--- SOURCE RECORDS Enclosed Below ---

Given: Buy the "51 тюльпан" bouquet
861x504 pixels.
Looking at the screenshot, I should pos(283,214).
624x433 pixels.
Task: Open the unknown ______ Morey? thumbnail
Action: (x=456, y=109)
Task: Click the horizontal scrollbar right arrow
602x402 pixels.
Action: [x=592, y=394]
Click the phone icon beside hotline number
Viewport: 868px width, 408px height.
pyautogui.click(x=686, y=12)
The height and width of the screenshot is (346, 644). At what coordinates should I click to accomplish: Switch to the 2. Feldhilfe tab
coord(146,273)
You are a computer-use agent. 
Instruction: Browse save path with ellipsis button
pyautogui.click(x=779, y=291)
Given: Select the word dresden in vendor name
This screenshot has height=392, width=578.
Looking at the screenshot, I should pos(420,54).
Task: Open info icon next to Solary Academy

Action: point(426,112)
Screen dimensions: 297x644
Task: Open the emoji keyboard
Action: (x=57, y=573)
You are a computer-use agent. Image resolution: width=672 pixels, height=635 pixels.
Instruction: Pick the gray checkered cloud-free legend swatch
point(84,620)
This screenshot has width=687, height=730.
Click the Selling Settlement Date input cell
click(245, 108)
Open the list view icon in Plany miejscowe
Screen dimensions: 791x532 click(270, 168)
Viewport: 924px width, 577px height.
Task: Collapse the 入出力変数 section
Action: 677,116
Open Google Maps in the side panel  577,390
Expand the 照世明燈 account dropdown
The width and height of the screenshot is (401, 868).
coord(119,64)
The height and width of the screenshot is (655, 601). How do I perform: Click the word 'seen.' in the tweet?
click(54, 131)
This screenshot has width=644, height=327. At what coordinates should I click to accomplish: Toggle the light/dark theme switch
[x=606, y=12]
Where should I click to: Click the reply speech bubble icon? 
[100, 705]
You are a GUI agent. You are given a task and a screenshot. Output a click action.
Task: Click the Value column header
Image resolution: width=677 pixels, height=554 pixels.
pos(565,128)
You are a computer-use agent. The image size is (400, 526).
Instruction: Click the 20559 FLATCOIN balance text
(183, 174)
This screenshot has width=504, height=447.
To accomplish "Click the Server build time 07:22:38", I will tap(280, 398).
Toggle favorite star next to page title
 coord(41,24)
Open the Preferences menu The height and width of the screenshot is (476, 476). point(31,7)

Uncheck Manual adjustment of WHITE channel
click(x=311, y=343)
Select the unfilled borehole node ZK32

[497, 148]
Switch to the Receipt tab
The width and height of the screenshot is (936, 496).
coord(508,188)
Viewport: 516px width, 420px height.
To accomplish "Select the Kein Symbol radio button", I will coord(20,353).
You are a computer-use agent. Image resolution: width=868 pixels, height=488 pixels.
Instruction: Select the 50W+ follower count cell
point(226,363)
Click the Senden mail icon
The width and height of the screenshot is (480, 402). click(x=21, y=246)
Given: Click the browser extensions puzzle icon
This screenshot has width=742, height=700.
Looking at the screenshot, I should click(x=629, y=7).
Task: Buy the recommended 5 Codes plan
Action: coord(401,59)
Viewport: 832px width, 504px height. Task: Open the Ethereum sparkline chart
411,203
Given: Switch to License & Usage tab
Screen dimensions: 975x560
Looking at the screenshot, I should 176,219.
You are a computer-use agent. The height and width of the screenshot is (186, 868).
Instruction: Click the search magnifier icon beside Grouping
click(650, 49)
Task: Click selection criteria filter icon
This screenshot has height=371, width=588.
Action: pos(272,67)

--- End of Enclosed SOURCE RECORDS ---

§ WHAT THE TASK REQUIRES
Retype all the records, matching them exactly.

§ REPLY
Given: Buy the "51 тюльпан" bouquet
861x504 pixels.
Looking at the screenshot, I should pos(283,214).
624x433 pixels.
Task: Open the unknown ______ Morey? thumbnail
Action: (x=456, y=109)
Task: Click the horizontal scrollbar right arrow
602x402 pixels.
Action: [x=592, y=394]
Click the phone icon beside hotline number
Viewport: 868px width, 408px height.
pyautogui.click(x=686, y=12)
The height and width of the screenshot is (346, 644). At what coordinates should I click to accomplish: Switch to the 2. Feldhilfe tab
coord(146,273)
You are a computer-use agent. 
Instruction: Browse save path with ellipsis button
pyautogui.click(x=779, y=291)
Given: Select the word dresden in vendor name
This screenshot has height=392, width=578.
Looking at the screenshot, I should pos(420,54).
Task: Open info icon next to Solary Academy

Action: point(426,112)
Screen dimensions: 297x644
Task: Open the emoji keyboard
Action: (x=57, y=573)
You are a computer-use agent. Image resolution: width=672 pixels, height=635 pixels.
Instruction: Pick the gray checkered cloud-free legend swatch
point(84,620)
This screenshot has width=687, height=730.
Click the Selling Settlement Date input cell
click(245, 108)
Open the list view icon in Plany miejscowe
Screen dimensions: 791x532 click(270, 168)
Viewport: 924px width, 577px height.
Task: Collapse the 入出力変数 section
Action: 677,116
Open Google Maps in the side panel  577,390
Expand the 照世明燈 account dropdown
The width and height of the screenshot is (401, 868).
coord(119,64)
The height and width of the screenshot is (655, 601). How do I perform: Click the word 'seen.' in the tweet?
click(54, 131)
This screenshot has width=644, height=327. At what coordinates should I click to accomplish: Toggle the light/dark theme switch
[x=606, y=12]
Where should I click to: Click the reply speech bubble icon? 
[100, 705]
You are a GUI agent. You are given a task and a screenshot. Output a click action.
Task: Click the Value column header
Image resolution: width=677 pixels, height=554 pixels.
pos(565,128)
You are a computer-use agent. The image size is (400, 526).
Instruction: Click the 20559 FLATCOIN balance text
(183, 174)
This screenshot has width=504, height=447.
To accomplish "Click the Server build time 07:22:38", I will tap(280, 398).
Toggle favorite star next to page title
 coord(41,24)
Open the Preferences menu The height and width of the screenshot is (476, 476). point(31,7)

Uncheck Manual adjustment of WHITE channel
click(x=311, y=343)
Select the unfilled borehole node ZK32

[497, 148]
Switch to the Receipt tab
The width and height of the screenshot is (936, 496).
coord(508,188)
Viewport: 516px width, 420px height.
To accomplish "Select the Kein Symbol radio button", I will coord(20,353).
You are a computer-use agent. Image resolution: width=868 pixels, height=488 pixels.
Instruction: Select the 50W+ follower count cell
point(226,363)
Click the Senden mail icon
The width and height of the screenshot is (480, 402). click(x=21, y=246)
Given: Click the browser extensions puzzle icon
This screenshot has width=742, height=700.
Looking at the screenshot, I should click(x=629, y=7).
Task: Buy the recommended 5 Codes plan
Action: coord(401,59)
Viewport: 832px width, 504px height. Task: Open the Ethereum sparkline chart
411,203
Given: Switch to License & Usage tab
Screen dimensions: 975x560
Looking at the screenshot, I should 176,219.
You are a computer-use agent. The height and width of the screenshot is (186, 868).
Instruction: Click the search magnifier icon beside Grouping
click(650, 49)
Task: Click selection criteria filter icon
This screenshot has height=371, width=588.
Action: pos(272,67)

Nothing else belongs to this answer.